2.对患病香鱼进行血液生化指标分析以及对其眼、肝、脾、肾、肠、鳃、心等器官或组织进行组织学观察以及部分组织电镜观察,发现香鱼鳃、脾脏、肝脏和肠是细菌重要的靶器官,细菌入侵使这些细胞出现肿胀,溶解坏死等炎症表现。病鱼红细胞、血红蛋白数量较健康香鱼显著减少(P<0.05),白细胞显著增加(P<0.05),血清酶酶类也发生了相应的变化。通过电镜观察发现肝脏组织细胞发生了脂肪变性、水变性,其中线粒体部分发生髓样变性等,严重破坏胞器的正常结构以及自身的生理机能。
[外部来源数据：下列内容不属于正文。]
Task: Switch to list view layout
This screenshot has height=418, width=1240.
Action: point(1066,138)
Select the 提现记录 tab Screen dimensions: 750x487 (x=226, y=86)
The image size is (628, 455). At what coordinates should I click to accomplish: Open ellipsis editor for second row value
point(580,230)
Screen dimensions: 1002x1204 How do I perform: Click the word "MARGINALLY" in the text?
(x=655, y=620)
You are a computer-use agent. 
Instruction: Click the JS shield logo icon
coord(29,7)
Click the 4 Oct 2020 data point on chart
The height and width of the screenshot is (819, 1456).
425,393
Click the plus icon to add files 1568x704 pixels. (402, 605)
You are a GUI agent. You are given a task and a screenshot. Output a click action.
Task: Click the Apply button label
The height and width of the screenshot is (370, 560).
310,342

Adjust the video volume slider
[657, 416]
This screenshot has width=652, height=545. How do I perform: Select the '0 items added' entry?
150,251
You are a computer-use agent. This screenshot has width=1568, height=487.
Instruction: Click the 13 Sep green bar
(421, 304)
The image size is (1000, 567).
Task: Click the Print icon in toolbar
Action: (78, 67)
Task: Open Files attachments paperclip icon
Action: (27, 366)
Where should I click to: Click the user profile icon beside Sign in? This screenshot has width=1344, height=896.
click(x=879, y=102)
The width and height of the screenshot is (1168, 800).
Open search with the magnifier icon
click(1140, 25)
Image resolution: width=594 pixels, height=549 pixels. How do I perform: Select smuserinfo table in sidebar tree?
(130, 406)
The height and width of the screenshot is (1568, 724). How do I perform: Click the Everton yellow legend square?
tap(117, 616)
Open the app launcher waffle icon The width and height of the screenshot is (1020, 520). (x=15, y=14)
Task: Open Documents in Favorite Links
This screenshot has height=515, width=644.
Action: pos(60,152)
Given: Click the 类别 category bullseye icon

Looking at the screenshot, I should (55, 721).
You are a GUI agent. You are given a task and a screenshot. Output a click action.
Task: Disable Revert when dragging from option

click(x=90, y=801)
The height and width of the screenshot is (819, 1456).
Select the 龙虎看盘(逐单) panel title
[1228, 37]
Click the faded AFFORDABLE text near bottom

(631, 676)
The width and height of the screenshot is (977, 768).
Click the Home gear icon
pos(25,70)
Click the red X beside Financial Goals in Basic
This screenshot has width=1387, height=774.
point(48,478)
在患病香鱼脾脏组织中发现大量长约2μm、宽约0.5μm的细菌,脾脏细胞损伤主要表现为线粒体脊消失、溶酶体增多,细胞间隙增大。
3.香鱼LECT2基因cDNA序列全长为565 bp,包含468 bp开放阅读框,编码一个156个氨基酸残基组成的蛋白质(17.0 kDa)。cDNA序列在34~36 nt有典型的ATG起始密码子,其中5’端非翻译区(5’UTR) 长32bp,3’端非编码区长64bp,在529~534nt有脊椎动物典型的加尾信号AATAAA信号,poly (A) 尾巴出现在AATAAA 信号下游13nt位置。从推导的香鱼LECT2氨基酸序列(156 aa),它是由包括信号肽和前体肽两部分组成,并含有四个半胱氨酸,形成2个二硫键。序列与包括人类在内的其他生物LECT2成熟肽的同源性在47%~77%,其中与虹鳟(Oncorhynchus mykiss)相似性最高。
4.在患病香鱼肝脏、脾脏、肾脏、心脏、脑、肠道等6种不同器官、组织中均检测到LECT2 mRNA。但各器官、组织中LECT2阳性信号强度差异较明显,其中肝脏信号最强,脾脏和肾脏中较弱些,而心脏、脑、鳃中信号最弱。香鱼在浓度1×106CFU/mL嗜水气单胞菌持续侵染12h,24h,36h条件下,肝脏中LECT2的表达也存在较明显的差异,其表达量与生理盐水对照组相比显著增加,其中在侵染24h的时候表达量到最高,36 h的时候其表达量又有所降低。
5.根据克隆的香鱼LECT2基因的序列,设计了特异性引物,PCR扩增其成熟肽片段。重组至融合表达载体pET-22b中,构建成香鱼LECT2基因融合表达载体pET-22b/ LECT2,转化至大肠杆菌BL21中,筛选得到的阳性克隆用IPTG进行诱导。SDS-PAGE电泳显示在17 kDa处有特异性的蛋白条带出现,Western-blot检测表明已经成功表达了融合蛋白。该实验结果为开展免疫组化实验及进一步研究LECT2的功能等奠定了良好的基础。